— WRITTEN TASK —
Lay out as a numbered list the lines of the listing running from the line containing "Open Category browse ellipsis button" through the line containing "click(x=411, y=107)", inclusive, omitting blank lines and leaving out the pictures.

— LISTED RECORDS —

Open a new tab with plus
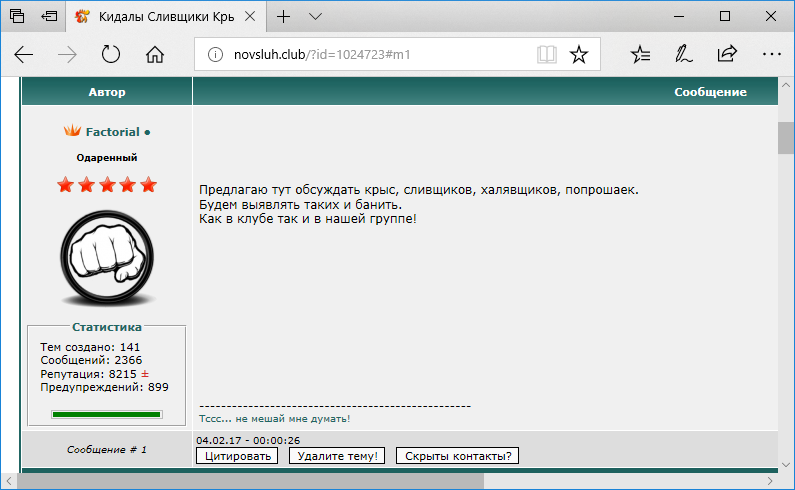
--
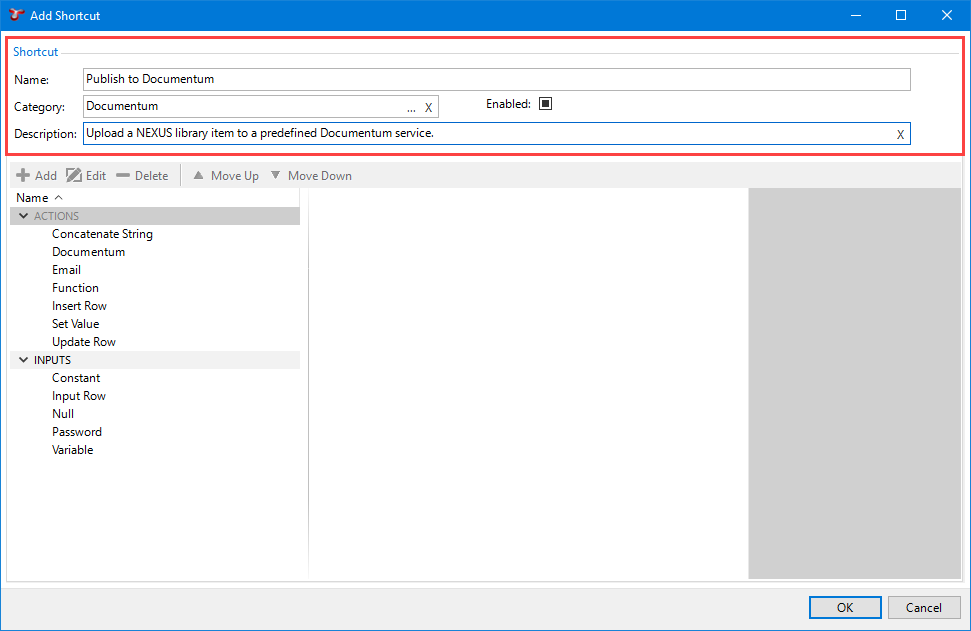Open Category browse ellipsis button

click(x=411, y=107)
--
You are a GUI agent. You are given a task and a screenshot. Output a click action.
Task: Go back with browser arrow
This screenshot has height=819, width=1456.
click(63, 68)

— CORRECT RESPONSE —
1. Open Category browse ellipsis button
2. click(x=411, y=107)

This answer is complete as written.